Document source:
★ ★ ★ ★ ★ ★ ★

A San José de Guatemala, les sœurs françaises montent à bord et engagent les officiers à visiter la capitale. Pendant ce temps, les hommes s’offrent des parties de chasse dans la forêt proche qui abonde en gibier.
A Panama, le consul apporte lui-même le courrier. Il invite les officiers à dîner puis à jouer à la roulette. Après le courrier, c’est la solde qui est payée. Chacun va faire des achats en ville et selon les conseils dudit consul, certains assisteront à des représentants d’actrices espagnoles, de passage en ville. Seuls 5 hommes vont avoir les moyens de s’offrir un voyage à travers l’isthme jusqu’à Colon-Aspinwall par le biais d’un train marchant : Boisse en fait partie et raconte son périple !
Fatigue, négligence, maladie, malveillance, espérance, gaieté… tous les aspects humains du huis clos sont dévoilés par Boisse.

★ ★ ★ ★ ★ ★ ★

Contenu présenté:
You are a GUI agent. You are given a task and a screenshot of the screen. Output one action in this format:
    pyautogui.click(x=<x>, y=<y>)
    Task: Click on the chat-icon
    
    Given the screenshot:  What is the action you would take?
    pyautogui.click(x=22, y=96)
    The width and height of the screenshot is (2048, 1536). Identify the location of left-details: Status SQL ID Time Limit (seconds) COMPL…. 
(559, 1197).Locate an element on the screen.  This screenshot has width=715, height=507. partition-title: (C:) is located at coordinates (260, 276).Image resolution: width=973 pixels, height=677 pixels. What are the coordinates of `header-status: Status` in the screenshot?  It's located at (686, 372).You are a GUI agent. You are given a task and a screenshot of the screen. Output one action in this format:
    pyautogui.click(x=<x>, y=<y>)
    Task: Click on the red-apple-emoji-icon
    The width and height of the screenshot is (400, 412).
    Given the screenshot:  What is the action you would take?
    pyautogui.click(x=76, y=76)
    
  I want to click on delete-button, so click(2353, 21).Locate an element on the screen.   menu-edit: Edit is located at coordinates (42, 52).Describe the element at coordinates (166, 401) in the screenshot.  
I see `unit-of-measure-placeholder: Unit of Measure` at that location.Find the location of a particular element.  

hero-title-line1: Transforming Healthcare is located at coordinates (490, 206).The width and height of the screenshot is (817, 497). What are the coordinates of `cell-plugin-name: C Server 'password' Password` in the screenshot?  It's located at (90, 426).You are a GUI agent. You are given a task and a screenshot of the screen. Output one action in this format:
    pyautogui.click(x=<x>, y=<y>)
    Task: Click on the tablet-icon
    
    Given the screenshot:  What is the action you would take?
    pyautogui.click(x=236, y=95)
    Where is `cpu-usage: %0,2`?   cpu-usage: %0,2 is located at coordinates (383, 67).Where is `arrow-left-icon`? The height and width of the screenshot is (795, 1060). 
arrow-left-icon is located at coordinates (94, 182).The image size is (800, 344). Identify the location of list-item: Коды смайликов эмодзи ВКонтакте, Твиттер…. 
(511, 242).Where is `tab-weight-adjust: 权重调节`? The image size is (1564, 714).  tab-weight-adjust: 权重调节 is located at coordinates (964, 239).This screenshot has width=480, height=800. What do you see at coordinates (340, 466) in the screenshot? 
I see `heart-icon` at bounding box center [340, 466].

★ ★ ★ ★ ★ ★ ★

Consigne A: Relevez tous les aspects humains du huis clos énumérés dans le texte sur le voyage de Boisse.
Consigne B: Recopiez le passage du texte sur le voyage de Boisse qui va de « A San José de » à « son périple ! ».
Consigne C: Poursuivez le texte sur le voyage de Boisse à partir de sa dernière phrase.

Résultat de l'exercice A: Fatigue, négligence, maladie, malveillance, espérance, gaieté

Résultat de l'exercice B:
A San José de Guatemala, les sœurs françaises montent à bord et engagent les officiers à visiter la capitale. Pendant ce temps, les hommes s’offrent des parties de chasse dans la forêt proche qui abonde en gibier.
A Panama, le consul apporte lui-même le courrier. Il invite les officiers à dîner puis à jouer à la roulette. Après le courrier, c’est la solde qui est payée. Chacun va faire des achats en ville et selon les conseils dudit consul, certains assisteront à des représentants d’actrices espagnoles, de passage en ville. Seuls 5 hommes vont avoir les moyens de s’offrir un voyage à travers l’isthme jusqu’à Colon-Aspinwall par le biais d’un train marchant : Boisse en fait partie et raconte son périple !

Résultat de l'exercice C:
A Rio, l’arrêt est plus long que celui prévu car deux marins en ont profité pour déserter ! Comme la police locale est impuissante, c’est le capitaine d’un voilier français voisin qui intervient. Il va, en personne, visiter les taudis de la ville pour retrouver les fuyards. D’ailleurs, il n’hésite pas à braquer sur eux son révolver pour qu’ils se rendent, se voient passer les menottes et soient réembarqués sur le navire ! Dorénavant, la petite embarcation qui a permis l’évasion sera arrimée à bord chaque soir… Un de ces hommes s’évadera une seconde fois avant de remonter à bord. D’autres s’enfuiront sans jamais revenir.
A bord, Cariou est souffrant. L’homme était dans un canot qui a été malmené par une vague. Il a bu de l’eau de mer et a failli se noyer. Pour se reposer, il est resté couché au soleil et a pris mal. Le docteur pense qu’il a la fièvre jaune. Carriou meurt trois jours plus tard.
Guillou ne sait pas nager. Cependant, il doit rejoindre, depuis la plage, le canot qui est à l’eau. Deux de ses camarades le place entre deux avirons et nagent en le maintenant hors de l’eau. Plusieurs fois, il sera recouvert par une vague, mais il finira par atteindre le navire sans se noyer.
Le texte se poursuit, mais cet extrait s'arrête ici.